Vanessa, querida. Muito obrigado por todos os comentários que você deixou aqui e por visitar meu blog com frequência. E aqui vai: não sou de gêmeos, não. Sou um virginiano bem metódico, daqueles que separam meias e cuecas e deixam tudo bem dobradinho!!!

Elton disse...

Não vou defender os criminalistas, mesmo porque não sou um deles. Não por não ter estômago em defender alguém sabidamente culpada, mas pela estupidez de um sistema que ao mesmo tempo em que prega a defesa para todos, nega qualquer outra forma que não seja a mentira. Só há dois escapes para um culpado: negar quem é ou o que fez. E convenhamos mentir não é defesa. Portanto, só os inocentes têm direito a defesa, os culpados têm direito à mentira.

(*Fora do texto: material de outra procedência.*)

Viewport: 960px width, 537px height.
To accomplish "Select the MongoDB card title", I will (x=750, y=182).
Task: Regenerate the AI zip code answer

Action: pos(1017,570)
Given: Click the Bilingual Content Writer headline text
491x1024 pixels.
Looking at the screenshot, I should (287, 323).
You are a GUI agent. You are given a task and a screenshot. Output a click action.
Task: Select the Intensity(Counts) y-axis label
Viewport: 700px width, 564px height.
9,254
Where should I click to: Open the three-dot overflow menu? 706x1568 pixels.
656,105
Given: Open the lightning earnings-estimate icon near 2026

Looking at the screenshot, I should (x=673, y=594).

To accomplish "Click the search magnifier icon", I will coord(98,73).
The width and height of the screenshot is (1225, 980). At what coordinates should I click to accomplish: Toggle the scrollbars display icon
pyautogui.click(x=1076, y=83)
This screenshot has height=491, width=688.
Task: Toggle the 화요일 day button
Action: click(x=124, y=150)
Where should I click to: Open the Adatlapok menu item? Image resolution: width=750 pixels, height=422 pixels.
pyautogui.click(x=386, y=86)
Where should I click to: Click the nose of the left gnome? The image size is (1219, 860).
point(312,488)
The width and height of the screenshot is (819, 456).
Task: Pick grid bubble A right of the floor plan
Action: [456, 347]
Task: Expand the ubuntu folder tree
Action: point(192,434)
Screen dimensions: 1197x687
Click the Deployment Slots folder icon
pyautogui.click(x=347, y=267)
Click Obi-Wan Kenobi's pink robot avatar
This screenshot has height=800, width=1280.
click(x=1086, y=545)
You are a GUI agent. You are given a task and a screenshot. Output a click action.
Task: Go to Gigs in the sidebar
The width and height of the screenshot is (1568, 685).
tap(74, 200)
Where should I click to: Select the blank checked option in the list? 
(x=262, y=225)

Defesa seria defender o ponto de vista do agressor e procurar que o Juiz ou Jurados entrassem em sua humanidade e compreendessem os motivos que o levou a cometer o crime. Mas, nosso sistema penal não funciona assim. Se o culpado defender sua atitude, mesmo que os julgadores a entendam justa, ele será condenado.
Logo que sai da faculdade desisti do direito penal, não por ser incapaz de compreender atos como o dos policiais que mataram o menino que roubou a moto, mas por recusar-me ser um profissional da mentira.